I don't know if I'm ready... sorry, lost my train of thought.
I don't know why I dream of an old crush declaring his undying love for me in different ways several times a year.  Those dreams are so vivid.
I don't like blue very much.  Unless it's turquoise.
I don't know why I'm so sleepy when I drink so much coffee.
I don't wear overalls.
I don't play an instrument anymore.
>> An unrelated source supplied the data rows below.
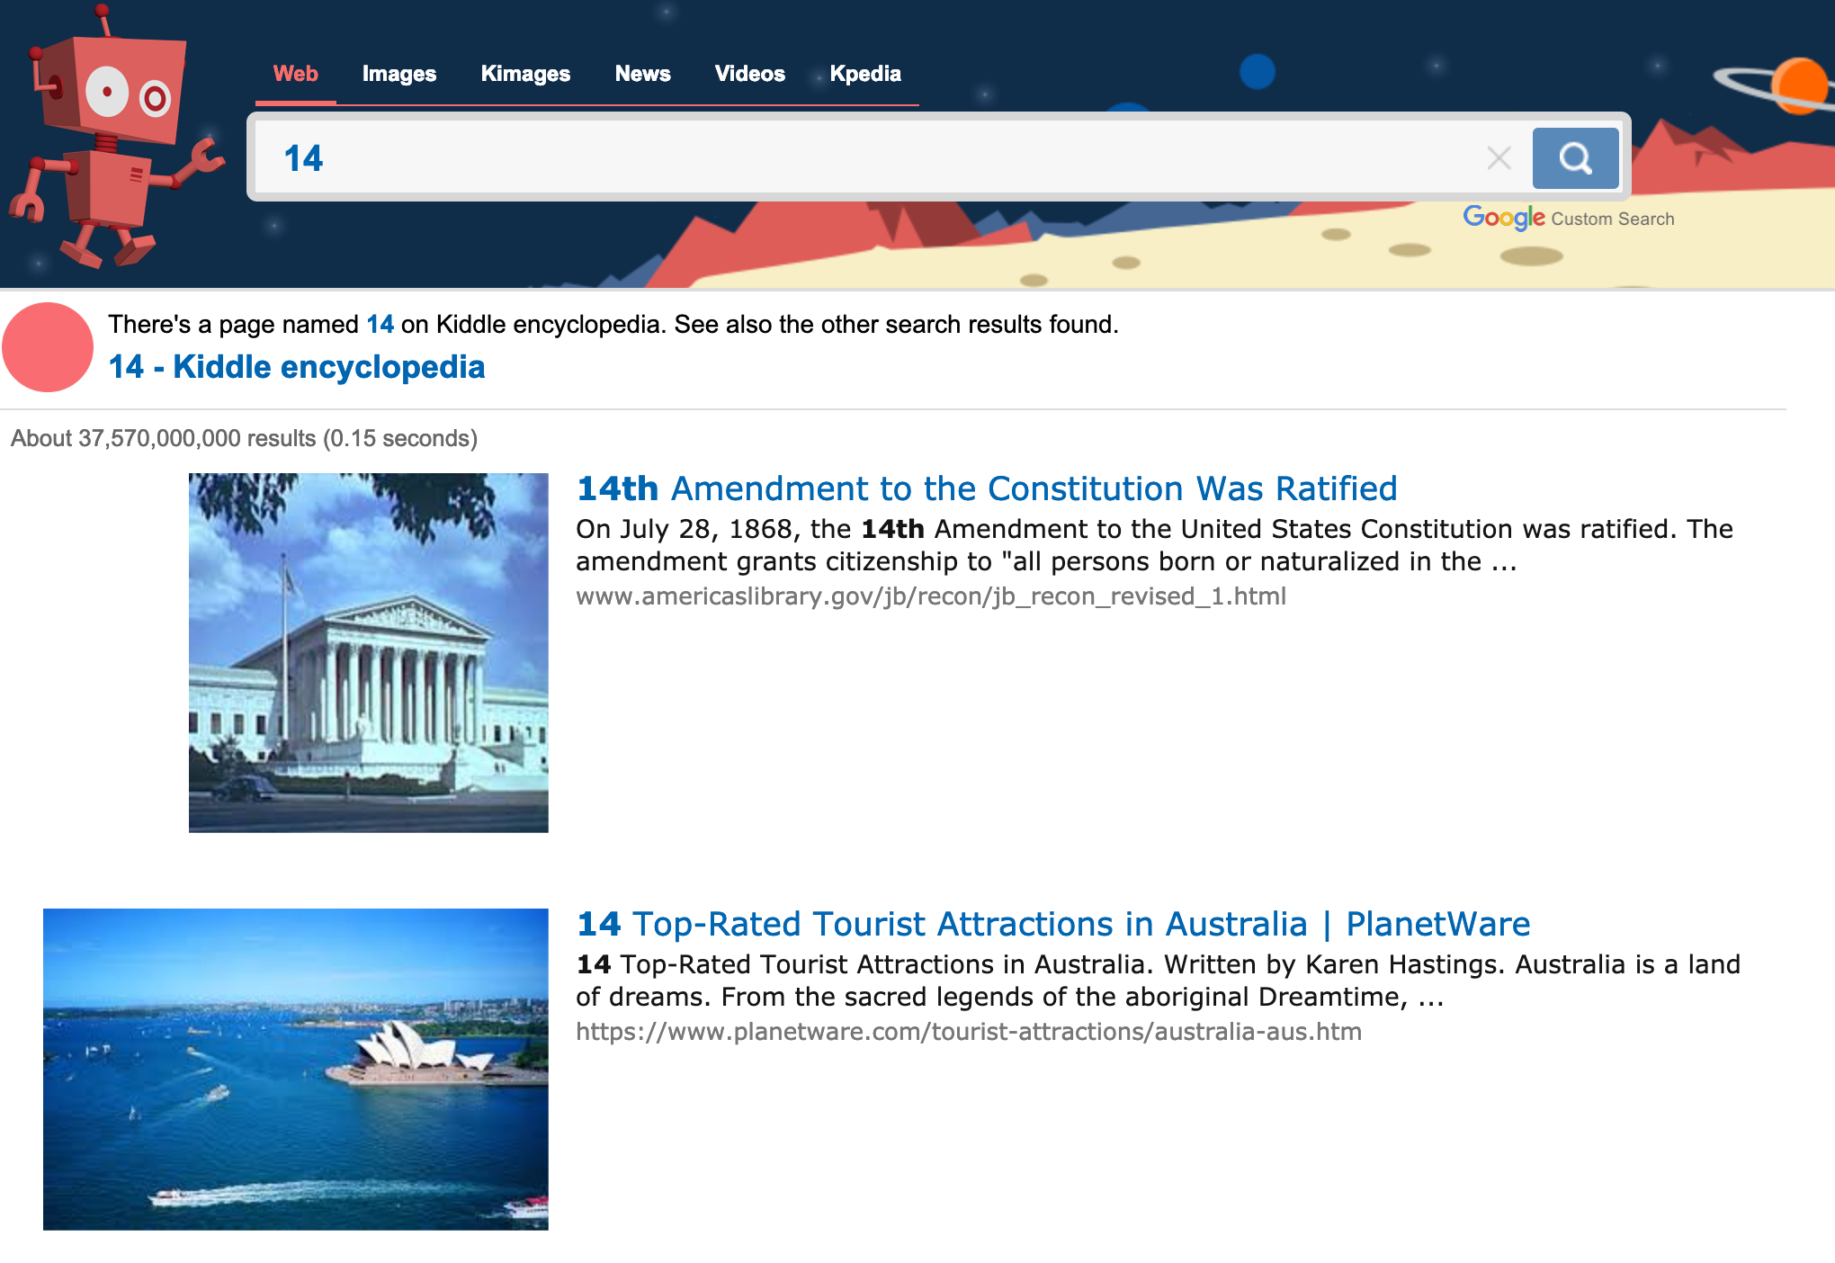The width and height of the screenshot is (1835, 1263).
Task: Switch to the Images tab
Action: point(398,74)
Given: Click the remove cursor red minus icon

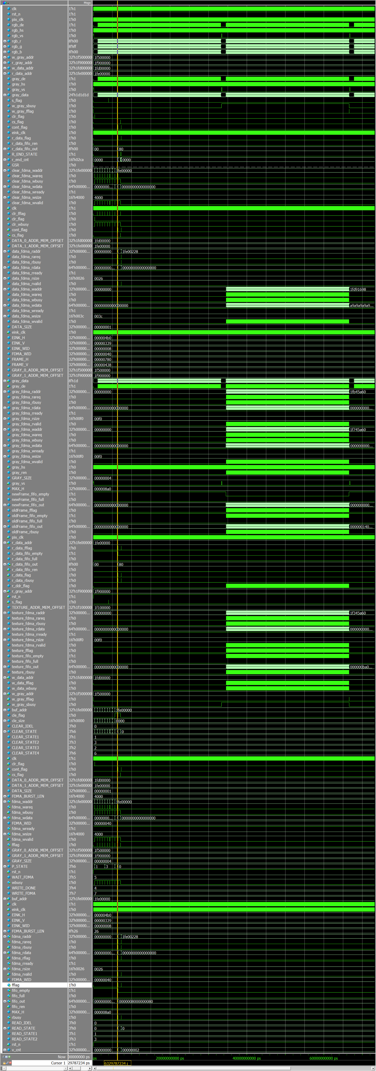Looking at the screenshot, I should [10, 1063].
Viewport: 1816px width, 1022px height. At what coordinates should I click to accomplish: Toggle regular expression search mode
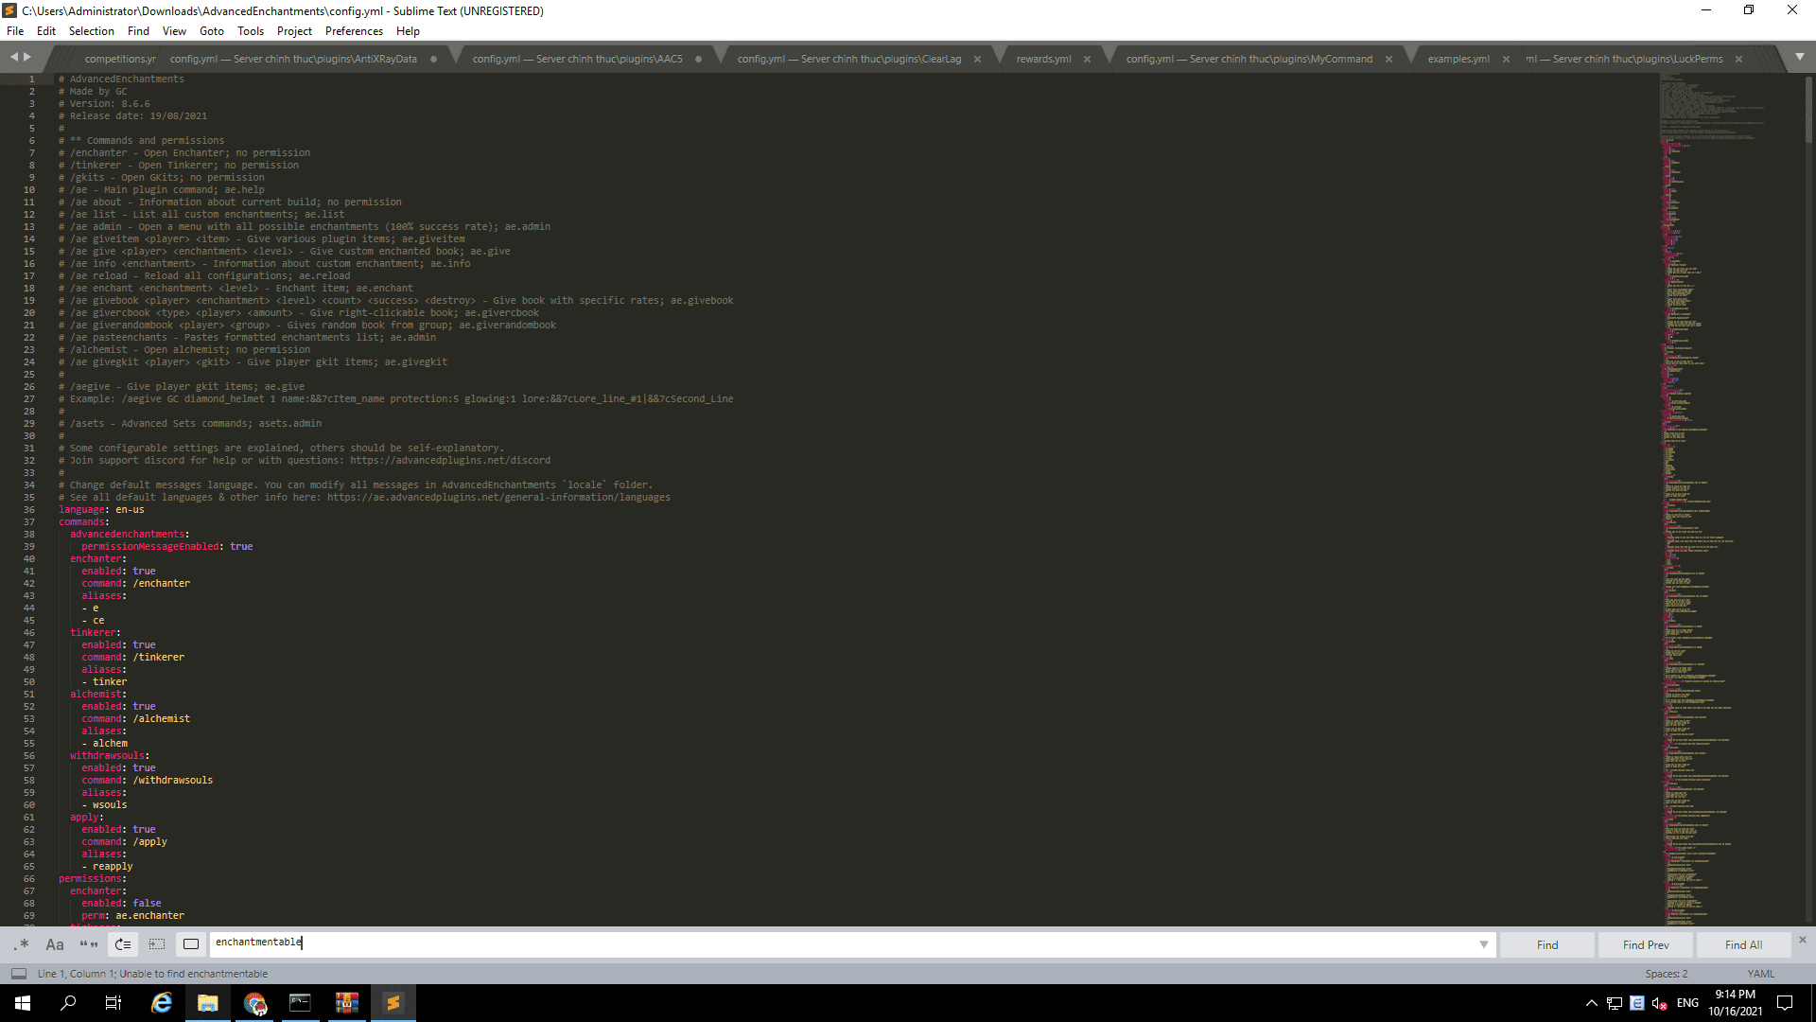pyautogui.click(x=22, y=944)
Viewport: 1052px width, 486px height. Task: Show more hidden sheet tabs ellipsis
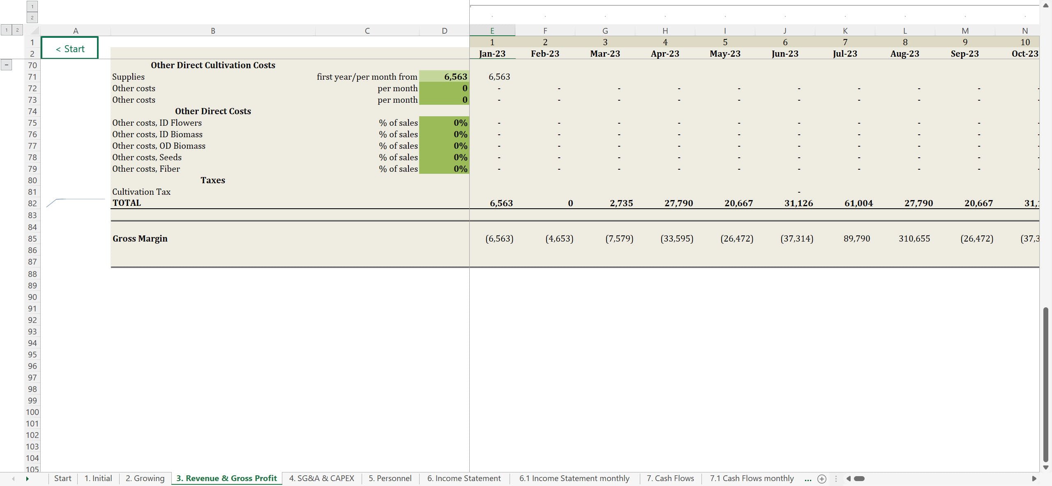point(808,479)
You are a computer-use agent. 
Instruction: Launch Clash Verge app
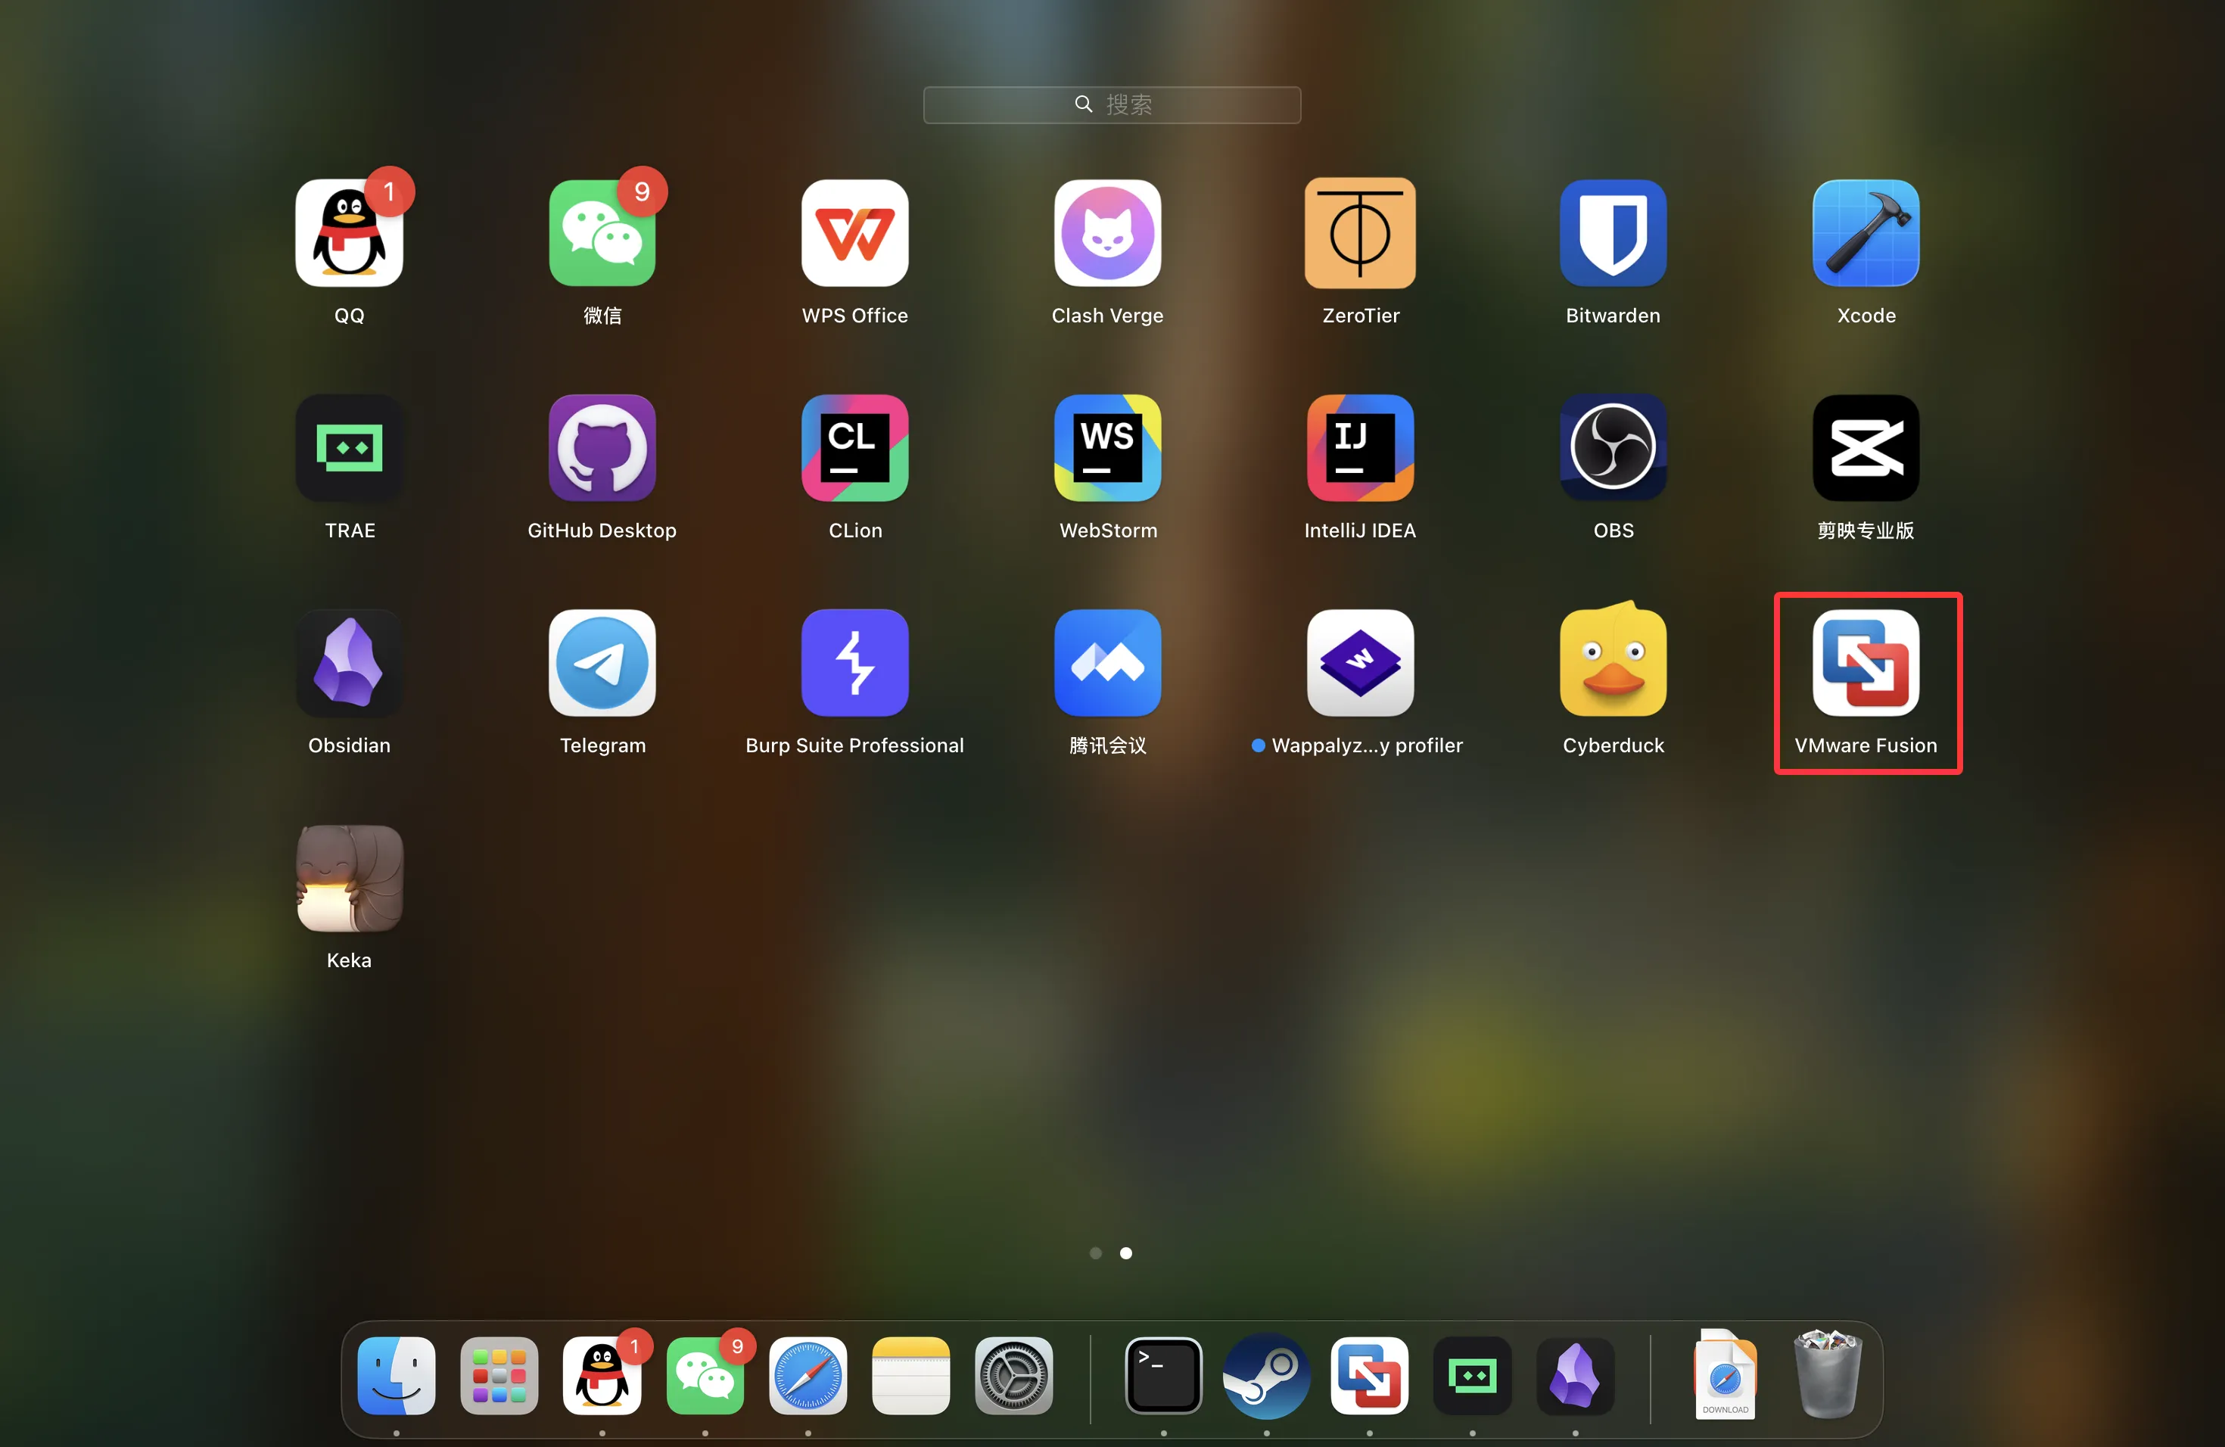(1107, 234)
I used to play oboe and clarinet a lot, but I actually never learned very much about music and once I got to a certain level of proficiency I lost interest in getting any better.
I don't know why I just had so much trouble spelling proficiency.
I don't own a winter coat anymore, but I do have several hats, gloves, and scarves.  I don't own winter boots, either, just fashion boots, which barely count.
I don't ski.  I don't want to ski.  Skiing scares me and I did not especially enjoy skiing the one time I went.
I don't run, either, but that's basically laziness.
I don't know why this blog has 41 pageviews when I have never promoted it except the one time in how not to write a novel
I don't have a hero.  I think I have people I admire but I don't have a hero in the way that I understand a hero.  A hero is a person who you really admire and would like to emulate, a person who has special qualities that one can try to foster in oneself, a person who is superior in every meaningful way.  I don't have a hero.  I have ordinary friends and acquaintances I admire, but no one who overwhelms me with their greatness.  Even Queen Elizabeth I is not really a hero to me, although she was great in many ways and I have tremendous respect and admiration for her.  But I wouldn't want to be her.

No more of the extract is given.